L’enfermement des femmes se poursuit en Afghanistan. Inlassablement. La dernière décision en la matière du régime taliban, annoncée le 28 décembre, vise désormais à priver de fenêtres les murs des bâtiments d’habitation donnant sur des espaces publics. Que les femmes y soient cloîtrées le plus clair de leur temps ne suffit plus. Leur invisibilisation est jugée indispensable. En effet, « le fait de voir des femmes travaillant dans des cuisines, dans des cours ou collectant de l’eau dans des puits peut engendrer des actes obscènes », a assuré le régime dans un communiqué.
Depuis leur retour au pouvoir en 2021 au terme d’un accord conclu l’année précédente avec l’administration de Donald Trump, les talibans ne cessent de multiplier les attaques contre les droits fondamentaux des femmes. Ces dernières ont été progressivement privées du droit à l’éducation, puis chassées progressivement du marché du travail.
En août, au nom d’une « morale » que les hommes au pouvoir à Kaboul sont manifestement les seuls à comprendre, une loi a accentué jusqu’à l’absurde leur effacement de l’espace public. Cette loi comprend notamment l’interdiction de s’y faire entendre en chantant ou en lisant à voix haute. En octobre, le ministre chargé de la propagation de la vertu et de la prévention du vice est allé encore plus loin en interdisant aux femmes de réciter le Coran en présence d’autres femmes, comme si une prière en groupe pouvait constituer une menace.
Cette surenchère démentielle dans le dévoiement d’une religion va à rebours de l’histoire de l’émancipation des femmes et de leur marche vers l’égalité. Sa dénonciation ne doit pas être limitée aux organisations de défense des droits humains ni à des gouvernements occidentaux dont le crédit est désormais bien entamé à force d’arrangements entre les valeurs qu’ils prétendent défendre et leurs intérêts.
Courte vue
N’étant reconnus par aucun pays depuis leur retour au pouvoir, les talibans semblent considérer que le temps joue en leur faveur et que deux dossiers au moins, les questions de sécurité et le délabrement alarmant de leur pays qui rend impérative une aide internationale, ne peuvent que faciliter une forme de normalisation.
La fermeture progressive des ambassades d’Afghanistan à l’étranger, où campaient encore des diplomates nommés par les autorités précédentes, en est un signe, tout comme la réouverture regrettable d’une représentation diplomatique saoudienne à Kaboul, le 22 décembre. Le royaume avait été l’un des trois seuls pays à reconnaître le premier régime taliban, de 1996 à 2001, avec les Emirats arabes unis et le Pakistan.
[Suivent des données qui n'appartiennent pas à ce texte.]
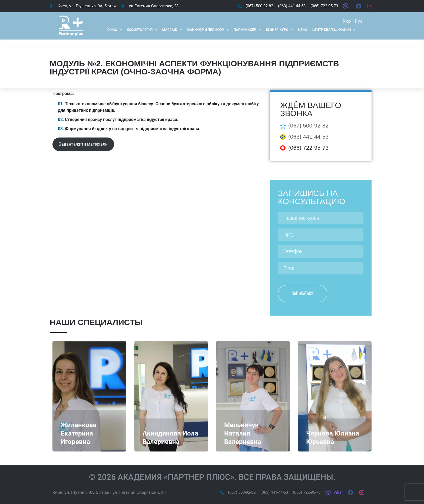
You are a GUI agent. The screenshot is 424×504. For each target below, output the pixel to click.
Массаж (172, 30)
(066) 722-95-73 (308, 148)
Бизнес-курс (279, 30)
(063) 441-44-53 (308, 136)
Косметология (142, 30)
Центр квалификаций (334, 30)
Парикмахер (247, 30)
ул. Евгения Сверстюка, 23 (139, 492)
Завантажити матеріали (83, 144)
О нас (115, 30)
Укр (347, 21)
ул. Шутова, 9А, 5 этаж (87, 492)
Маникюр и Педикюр (208, 30)
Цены (303, 30)
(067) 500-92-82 (308, 125)
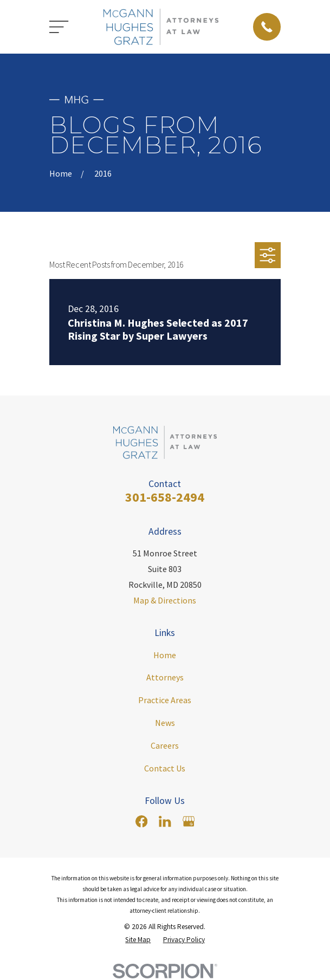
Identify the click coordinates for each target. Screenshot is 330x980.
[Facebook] (141, 821)
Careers (165, 745)
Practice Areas (165, 700)
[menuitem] (138, 940)
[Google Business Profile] (189, 821)
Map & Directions (165, 600)
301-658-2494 (165, 497)
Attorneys (165, 677)
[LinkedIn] (165, 821)
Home (165, 655)
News (165, 723)
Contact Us (165, 768)
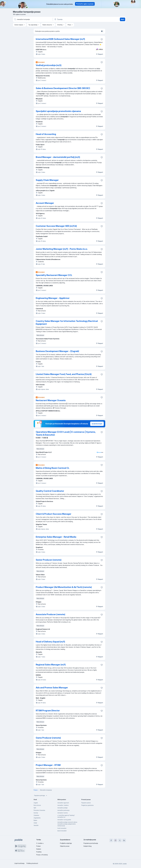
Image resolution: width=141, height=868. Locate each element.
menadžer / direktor (63, 805)
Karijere (39, 849)
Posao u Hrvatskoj (42, 855)
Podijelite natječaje (66, 843)
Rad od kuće (37, 805)
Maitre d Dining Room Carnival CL (52, 468)
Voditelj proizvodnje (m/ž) (49, 65)
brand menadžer (62, 831)
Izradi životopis (97, 424)
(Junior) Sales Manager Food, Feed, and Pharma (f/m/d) (64, 374)
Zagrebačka (37, 818)
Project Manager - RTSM (48, 765)
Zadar (35, 823)
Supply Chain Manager (47, 180)
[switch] (102, 31)
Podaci (38, 846)
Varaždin (36, 825)
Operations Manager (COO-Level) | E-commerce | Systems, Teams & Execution (66, 433)
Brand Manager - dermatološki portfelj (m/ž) (58, 157)
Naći (122, 19)
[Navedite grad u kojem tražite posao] (73, 19)
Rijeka (35, 820)
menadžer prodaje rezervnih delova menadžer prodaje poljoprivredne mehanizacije (67, 824)
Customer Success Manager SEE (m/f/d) (56, 226)
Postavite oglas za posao (85, 4)
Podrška (39, 852)
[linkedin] (124, 840)
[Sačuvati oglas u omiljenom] (101, 39)
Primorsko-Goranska (39, 810)
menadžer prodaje (63, 808)
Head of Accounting (46, 134)
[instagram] (115, 840)
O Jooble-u (40, 843)
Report (99, 54)
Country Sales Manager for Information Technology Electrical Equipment (67, 322)
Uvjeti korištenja (19, 863)
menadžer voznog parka (64, 819)
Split (35, 808)
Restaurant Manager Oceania (51, 400)
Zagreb (36, 803)
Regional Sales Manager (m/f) (51, 664)
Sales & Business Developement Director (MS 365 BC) (63, 88)
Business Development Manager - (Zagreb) (57, 351)
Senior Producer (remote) (49, 560)
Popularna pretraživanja (91, 843)
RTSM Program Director (48, 711)
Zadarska (36, 815)
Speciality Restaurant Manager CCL (54, 275)
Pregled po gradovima (88, 805)
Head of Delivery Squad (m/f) (50, 642)
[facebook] (111, 840)
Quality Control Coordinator (50, 491)
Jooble (124, 864)
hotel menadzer (62, 828)
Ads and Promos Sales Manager (52, 687)
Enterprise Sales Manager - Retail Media (56, 537)
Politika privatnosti (32, 863)
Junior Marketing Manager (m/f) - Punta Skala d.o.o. (62, 249)
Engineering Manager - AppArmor (53, 298)
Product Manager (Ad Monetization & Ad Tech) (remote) (64, 587)
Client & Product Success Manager (53, 514)
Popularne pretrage (41, 796)
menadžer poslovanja (63, 810)
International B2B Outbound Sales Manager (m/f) (60, 39)
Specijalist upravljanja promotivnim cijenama (58, 111)
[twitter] (120, 840)
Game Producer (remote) (48, 738)
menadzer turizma (63, 813)
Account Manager (45, 203)
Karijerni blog (87, 846)
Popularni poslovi (86, 803)
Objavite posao (65, 846)
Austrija (36, 813)
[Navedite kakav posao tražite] (32, 19)
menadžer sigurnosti (63, 803)
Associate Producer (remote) (50, 614)
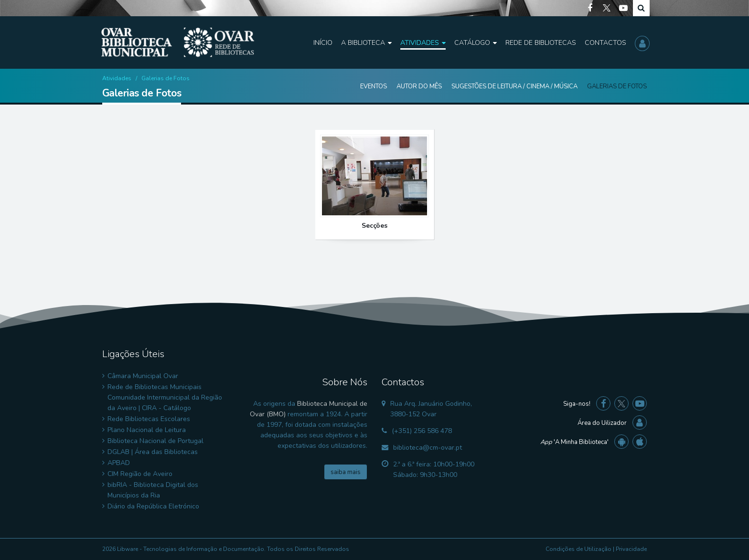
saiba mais (345, 472)
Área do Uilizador (602, 423)
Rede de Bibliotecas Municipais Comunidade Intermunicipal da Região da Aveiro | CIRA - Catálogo (165, 397)
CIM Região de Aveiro (140, 474)
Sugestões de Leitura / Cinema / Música (514, 86)
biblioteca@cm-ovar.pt (428, 447)
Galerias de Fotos (617, 86)
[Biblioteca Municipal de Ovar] (178, 42)
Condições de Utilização (578, 549)
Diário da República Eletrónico (153, 506)
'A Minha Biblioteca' (574, 442)
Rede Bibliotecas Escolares (149, 419)
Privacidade (631, 549)
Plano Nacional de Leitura (147, 430)
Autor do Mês (419, 86)
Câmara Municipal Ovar (143, 376)
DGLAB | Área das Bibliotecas (152, 452)
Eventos (374, 86)
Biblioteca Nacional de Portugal (155, 441)
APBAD (118, 463)
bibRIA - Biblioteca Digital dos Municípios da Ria (153, 490)
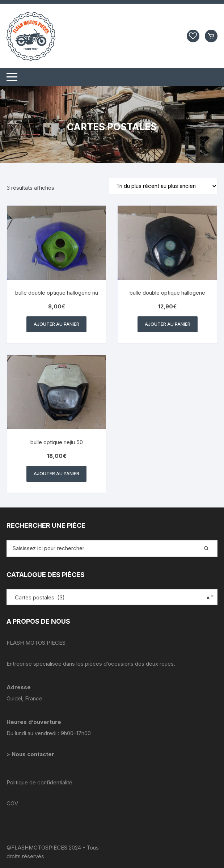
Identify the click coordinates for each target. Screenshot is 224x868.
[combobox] (112, 597)
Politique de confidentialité (39, 782)
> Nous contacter (31, 754)
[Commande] (163, 186)
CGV (12, 803)
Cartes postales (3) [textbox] (110, 598)
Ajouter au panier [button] (56, 324)
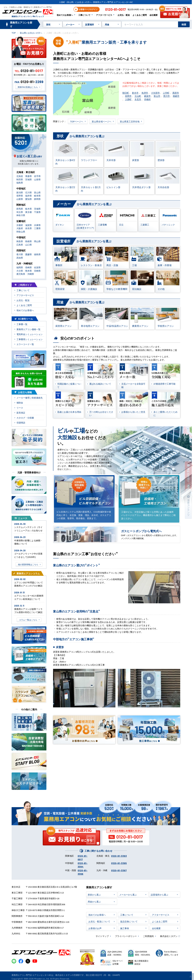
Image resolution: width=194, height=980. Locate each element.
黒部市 (175, 93)
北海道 (19, 176)
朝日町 (126, 93)
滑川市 (166, 96)
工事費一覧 (22, 324)
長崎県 (28, 267)
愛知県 (28, 199)
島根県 (28, 241)
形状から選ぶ (94, 894)
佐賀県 (37, 267)
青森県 (28, 176)
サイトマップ (102, 936)
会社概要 (153, 15)
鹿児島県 (21, 274)
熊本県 (28, 270)
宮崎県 (37, 270)
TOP (14, 33)
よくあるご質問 (140, 15)
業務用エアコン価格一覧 (28, 329)
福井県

Subordonner les principes à la realpolitik est cependant de courte vue. Le sort de l’Afghanistan est en jeu dans cette guerre opiniâtre contre les femmes. On voit mal comment le pays parviendrait à s’extraire du sous-développement dans lequel il se morfond, propice à l’instabilité, en soumettant la moitié de sa population à un véritable apartheid de genre, un concept que certains s’efforcent d’ériger en crime contre l’humanité.
En juin, les Nations unies avaient accepté les diktats des talibans en ouvrant à Doha, au Qatar, des discussions dont des représentants de la société civile afghane, y compris des mouvements de défense des droits des femmes, avaient été exclus. La poursuite acharnée de l’enfermement des femmes qui s’en est ensuivi a prouvé qu’il s’agit d’une impasse.